> [EXERCISE INPUT]:
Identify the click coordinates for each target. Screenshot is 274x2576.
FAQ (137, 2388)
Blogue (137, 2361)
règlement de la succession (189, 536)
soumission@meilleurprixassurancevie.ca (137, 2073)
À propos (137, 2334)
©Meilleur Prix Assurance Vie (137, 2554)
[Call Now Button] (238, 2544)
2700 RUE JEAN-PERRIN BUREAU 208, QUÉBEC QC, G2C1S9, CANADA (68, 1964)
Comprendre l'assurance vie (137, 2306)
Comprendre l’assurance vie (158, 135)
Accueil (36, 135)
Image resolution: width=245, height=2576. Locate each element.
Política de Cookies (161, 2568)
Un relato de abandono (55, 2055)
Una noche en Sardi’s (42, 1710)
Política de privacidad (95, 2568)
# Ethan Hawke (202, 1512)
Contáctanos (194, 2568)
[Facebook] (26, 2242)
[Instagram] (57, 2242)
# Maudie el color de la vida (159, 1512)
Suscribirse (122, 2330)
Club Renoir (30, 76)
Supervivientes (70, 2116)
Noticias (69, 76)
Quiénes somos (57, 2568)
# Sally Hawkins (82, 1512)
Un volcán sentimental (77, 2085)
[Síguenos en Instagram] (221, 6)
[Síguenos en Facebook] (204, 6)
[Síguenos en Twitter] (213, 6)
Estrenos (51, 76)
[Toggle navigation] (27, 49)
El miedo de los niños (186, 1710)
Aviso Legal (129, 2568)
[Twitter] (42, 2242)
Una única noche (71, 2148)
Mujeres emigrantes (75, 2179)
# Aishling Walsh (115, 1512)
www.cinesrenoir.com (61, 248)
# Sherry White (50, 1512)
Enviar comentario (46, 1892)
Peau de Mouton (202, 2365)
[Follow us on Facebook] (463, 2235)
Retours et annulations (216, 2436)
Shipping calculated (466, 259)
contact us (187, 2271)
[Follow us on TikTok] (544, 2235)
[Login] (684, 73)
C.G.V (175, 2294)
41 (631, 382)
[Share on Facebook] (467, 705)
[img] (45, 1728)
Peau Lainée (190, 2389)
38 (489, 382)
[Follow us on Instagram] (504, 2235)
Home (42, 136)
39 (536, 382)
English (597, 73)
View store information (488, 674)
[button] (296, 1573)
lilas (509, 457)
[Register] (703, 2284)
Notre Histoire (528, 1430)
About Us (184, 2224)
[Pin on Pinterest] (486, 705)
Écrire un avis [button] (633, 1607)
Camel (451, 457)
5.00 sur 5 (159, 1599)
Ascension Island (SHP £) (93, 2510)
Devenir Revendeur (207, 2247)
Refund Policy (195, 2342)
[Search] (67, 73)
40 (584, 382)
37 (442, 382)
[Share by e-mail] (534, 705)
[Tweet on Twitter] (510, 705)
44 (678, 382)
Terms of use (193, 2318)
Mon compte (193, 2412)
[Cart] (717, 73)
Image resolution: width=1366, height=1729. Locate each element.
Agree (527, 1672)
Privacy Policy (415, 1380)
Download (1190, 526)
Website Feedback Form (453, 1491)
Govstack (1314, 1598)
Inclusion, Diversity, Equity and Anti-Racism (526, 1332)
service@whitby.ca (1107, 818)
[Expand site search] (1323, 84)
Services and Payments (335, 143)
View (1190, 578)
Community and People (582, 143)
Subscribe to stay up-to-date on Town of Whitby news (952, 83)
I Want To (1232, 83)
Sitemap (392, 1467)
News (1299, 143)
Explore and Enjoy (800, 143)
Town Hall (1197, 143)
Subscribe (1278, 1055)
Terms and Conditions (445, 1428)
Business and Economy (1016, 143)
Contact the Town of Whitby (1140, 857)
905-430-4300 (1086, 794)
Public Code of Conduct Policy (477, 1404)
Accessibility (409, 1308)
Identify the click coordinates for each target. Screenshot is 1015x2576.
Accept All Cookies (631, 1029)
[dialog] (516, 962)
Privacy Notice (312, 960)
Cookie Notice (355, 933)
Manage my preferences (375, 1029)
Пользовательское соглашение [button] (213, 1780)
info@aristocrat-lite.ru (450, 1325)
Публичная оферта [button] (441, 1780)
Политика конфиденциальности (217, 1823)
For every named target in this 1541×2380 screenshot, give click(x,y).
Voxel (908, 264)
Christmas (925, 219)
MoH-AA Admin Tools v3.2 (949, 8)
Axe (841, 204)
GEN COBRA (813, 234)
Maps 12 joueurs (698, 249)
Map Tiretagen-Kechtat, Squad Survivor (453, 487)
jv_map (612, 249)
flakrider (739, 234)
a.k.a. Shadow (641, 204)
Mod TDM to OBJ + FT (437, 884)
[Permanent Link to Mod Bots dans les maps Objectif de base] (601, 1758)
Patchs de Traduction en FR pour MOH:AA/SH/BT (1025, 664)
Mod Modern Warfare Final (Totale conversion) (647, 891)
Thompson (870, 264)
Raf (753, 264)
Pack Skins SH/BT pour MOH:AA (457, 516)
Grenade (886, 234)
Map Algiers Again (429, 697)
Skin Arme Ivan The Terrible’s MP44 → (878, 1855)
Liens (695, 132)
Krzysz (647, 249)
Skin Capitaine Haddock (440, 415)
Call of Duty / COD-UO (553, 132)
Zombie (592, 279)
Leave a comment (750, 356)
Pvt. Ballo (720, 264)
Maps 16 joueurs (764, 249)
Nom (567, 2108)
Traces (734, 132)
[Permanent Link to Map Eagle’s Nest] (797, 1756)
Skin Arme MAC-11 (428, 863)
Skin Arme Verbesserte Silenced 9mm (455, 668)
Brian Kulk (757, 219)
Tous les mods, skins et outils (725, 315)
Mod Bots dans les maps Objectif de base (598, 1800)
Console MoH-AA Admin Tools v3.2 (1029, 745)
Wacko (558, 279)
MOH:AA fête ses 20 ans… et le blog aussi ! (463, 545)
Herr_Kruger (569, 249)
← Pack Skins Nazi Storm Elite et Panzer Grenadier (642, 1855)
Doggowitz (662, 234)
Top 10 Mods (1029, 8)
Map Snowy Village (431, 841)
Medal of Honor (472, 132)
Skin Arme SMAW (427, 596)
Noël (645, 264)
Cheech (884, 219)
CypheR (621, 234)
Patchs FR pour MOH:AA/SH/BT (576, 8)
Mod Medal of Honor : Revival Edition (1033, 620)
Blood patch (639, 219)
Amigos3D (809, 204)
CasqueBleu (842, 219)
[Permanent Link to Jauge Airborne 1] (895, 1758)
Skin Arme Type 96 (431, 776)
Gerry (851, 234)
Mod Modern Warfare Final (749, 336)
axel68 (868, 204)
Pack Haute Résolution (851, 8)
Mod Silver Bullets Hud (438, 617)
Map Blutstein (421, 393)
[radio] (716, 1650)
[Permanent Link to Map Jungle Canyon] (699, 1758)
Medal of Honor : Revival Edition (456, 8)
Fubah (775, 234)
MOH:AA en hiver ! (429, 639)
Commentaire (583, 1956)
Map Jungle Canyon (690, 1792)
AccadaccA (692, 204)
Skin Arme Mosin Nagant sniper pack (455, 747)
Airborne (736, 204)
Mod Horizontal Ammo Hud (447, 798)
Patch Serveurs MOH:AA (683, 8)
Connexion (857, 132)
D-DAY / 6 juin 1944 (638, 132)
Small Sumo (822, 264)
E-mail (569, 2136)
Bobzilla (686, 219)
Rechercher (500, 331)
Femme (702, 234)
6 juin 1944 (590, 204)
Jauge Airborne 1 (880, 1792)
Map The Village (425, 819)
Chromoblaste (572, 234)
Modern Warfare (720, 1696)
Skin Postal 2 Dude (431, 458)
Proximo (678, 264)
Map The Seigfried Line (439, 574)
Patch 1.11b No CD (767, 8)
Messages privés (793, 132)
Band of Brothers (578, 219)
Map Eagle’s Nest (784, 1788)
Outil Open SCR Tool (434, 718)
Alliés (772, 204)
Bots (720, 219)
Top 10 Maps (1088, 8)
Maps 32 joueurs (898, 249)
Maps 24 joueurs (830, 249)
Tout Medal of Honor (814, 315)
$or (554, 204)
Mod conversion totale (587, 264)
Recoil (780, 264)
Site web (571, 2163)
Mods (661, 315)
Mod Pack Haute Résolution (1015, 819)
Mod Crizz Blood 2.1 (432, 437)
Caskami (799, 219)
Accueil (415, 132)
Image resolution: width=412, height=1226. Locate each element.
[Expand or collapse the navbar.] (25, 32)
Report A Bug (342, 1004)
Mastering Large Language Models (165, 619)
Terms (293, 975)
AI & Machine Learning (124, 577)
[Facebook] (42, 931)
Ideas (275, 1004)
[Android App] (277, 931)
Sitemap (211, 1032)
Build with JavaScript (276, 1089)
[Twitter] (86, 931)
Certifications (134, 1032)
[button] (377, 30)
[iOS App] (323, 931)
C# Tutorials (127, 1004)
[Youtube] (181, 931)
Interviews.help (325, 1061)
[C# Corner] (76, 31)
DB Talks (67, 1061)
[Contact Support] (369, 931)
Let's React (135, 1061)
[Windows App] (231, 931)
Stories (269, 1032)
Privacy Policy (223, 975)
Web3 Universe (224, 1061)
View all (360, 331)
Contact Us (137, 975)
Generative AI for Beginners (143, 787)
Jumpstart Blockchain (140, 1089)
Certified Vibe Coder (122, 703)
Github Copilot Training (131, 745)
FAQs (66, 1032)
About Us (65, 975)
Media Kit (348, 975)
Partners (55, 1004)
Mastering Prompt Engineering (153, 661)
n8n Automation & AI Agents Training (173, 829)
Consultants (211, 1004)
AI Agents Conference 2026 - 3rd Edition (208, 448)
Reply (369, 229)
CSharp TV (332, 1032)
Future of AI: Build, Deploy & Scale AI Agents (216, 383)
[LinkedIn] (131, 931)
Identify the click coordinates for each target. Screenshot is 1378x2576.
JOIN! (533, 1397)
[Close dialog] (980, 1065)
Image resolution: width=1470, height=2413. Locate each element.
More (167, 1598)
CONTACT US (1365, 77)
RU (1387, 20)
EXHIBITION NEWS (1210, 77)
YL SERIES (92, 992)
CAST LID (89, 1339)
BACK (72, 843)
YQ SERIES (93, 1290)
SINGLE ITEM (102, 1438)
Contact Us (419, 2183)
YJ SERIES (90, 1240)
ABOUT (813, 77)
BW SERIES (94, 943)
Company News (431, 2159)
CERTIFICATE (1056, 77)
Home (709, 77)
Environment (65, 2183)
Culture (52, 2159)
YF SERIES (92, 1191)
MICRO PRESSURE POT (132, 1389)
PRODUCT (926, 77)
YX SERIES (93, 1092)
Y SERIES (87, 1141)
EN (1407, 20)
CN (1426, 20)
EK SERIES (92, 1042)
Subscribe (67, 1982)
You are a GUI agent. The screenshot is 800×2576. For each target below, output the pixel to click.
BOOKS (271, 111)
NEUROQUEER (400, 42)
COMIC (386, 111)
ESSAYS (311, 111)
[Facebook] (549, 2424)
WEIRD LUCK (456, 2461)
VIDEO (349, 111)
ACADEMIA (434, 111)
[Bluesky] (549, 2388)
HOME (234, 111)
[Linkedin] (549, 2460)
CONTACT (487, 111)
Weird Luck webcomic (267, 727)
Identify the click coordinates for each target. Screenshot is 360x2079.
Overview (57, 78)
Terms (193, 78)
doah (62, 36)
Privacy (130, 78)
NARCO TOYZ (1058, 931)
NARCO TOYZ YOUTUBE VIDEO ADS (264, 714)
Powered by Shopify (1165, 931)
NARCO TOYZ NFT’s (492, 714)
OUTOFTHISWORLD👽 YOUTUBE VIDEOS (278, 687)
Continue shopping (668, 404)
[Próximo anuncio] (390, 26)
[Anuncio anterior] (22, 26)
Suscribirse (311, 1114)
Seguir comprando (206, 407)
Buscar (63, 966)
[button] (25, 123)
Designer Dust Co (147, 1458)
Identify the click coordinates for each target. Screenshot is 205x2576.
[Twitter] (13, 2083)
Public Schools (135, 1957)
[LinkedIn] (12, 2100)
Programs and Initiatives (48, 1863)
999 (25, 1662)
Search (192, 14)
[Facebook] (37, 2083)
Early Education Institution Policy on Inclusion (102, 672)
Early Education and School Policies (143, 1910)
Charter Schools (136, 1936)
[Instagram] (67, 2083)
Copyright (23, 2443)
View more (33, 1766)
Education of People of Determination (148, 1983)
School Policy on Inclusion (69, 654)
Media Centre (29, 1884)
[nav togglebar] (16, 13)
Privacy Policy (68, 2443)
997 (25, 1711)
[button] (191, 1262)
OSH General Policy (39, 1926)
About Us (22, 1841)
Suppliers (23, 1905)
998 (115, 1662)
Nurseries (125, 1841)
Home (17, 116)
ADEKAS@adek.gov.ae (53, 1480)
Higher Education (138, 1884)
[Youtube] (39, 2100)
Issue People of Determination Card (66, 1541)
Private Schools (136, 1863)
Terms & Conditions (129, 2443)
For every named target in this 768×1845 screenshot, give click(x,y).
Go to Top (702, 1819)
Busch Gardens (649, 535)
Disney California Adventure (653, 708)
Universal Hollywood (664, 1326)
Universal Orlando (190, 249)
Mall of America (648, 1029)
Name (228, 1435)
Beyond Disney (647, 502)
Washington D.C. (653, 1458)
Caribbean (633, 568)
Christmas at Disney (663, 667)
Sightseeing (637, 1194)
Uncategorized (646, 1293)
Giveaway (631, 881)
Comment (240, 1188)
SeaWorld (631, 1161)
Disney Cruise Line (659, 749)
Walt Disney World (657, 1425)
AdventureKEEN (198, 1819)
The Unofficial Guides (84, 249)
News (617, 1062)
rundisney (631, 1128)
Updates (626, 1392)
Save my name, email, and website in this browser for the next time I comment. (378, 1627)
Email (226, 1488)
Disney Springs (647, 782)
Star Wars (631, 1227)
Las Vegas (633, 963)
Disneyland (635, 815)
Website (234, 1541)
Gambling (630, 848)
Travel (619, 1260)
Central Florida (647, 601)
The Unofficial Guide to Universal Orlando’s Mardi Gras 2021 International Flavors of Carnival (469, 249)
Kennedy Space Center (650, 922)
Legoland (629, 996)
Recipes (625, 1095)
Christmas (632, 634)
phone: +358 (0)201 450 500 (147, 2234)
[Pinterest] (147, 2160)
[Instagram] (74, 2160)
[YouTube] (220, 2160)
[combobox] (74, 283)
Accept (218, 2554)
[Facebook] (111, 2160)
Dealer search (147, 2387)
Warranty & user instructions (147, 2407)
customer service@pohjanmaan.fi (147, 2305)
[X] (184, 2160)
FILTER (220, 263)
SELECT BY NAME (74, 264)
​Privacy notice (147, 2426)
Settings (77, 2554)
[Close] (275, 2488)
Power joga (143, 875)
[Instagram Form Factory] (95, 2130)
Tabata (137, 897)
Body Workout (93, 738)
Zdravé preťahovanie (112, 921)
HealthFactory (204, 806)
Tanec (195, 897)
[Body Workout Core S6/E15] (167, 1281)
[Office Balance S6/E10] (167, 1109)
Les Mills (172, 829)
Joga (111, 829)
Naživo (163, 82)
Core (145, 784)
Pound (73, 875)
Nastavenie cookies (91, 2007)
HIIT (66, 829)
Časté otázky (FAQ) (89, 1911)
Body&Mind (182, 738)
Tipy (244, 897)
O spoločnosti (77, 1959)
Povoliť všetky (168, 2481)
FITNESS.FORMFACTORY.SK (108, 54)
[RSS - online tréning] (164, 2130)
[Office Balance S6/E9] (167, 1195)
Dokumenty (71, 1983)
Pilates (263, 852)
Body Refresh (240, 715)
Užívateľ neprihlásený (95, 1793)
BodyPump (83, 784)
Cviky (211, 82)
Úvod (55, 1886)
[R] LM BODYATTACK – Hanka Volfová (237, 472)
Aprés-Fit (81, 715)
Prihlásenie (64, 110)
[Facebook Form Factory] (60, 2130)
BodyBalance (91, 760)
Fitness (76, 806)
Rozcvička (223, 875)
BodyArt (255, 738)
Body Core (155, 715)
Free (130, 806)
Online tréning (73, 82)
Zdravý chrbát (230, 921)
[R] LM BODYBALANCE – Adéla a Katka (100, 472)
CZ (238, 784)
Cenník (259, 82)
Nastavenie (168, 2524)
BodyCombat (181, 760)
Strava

> [WORK INSTRUCTION]: In the listing above, find the line containing "Zombie (592, 279)" and the line containing "Grenadier (642, 1855)", then retype both and every line between them exactly, with nothing else.

> [ANSWER AREA]:
Zombie (592, 279)
Leave a comment (750, 356)
Pvt. Ballo (720, 264)
Maps 16 joueurs (764, 249)
Nom (567, 2108)
Traces (734, 132)
[Permanent Link to Map Eagle’s Nest] (797, 1756)
Skin Arme MAC-11 (428, 863)
Skin Arme Verbesserte Silenced 9mm (455, 668)
Brian Kulk (757, 219)
Tous les mods, skins et outils (725, 315)
Mod Bots dans les maps Objectif de base (598, 1800)
Console MoH-AA Admin Tools v3.2 (1029, 745)
Wacko (558, 279)
MOH:AA fête ses 20 ans… et le blog aussi ! (463, 545)
Herr_Kruger (569, 249)
← Pack Skins Nazi Storm Elite et Panzer Grenadier (642, 1855)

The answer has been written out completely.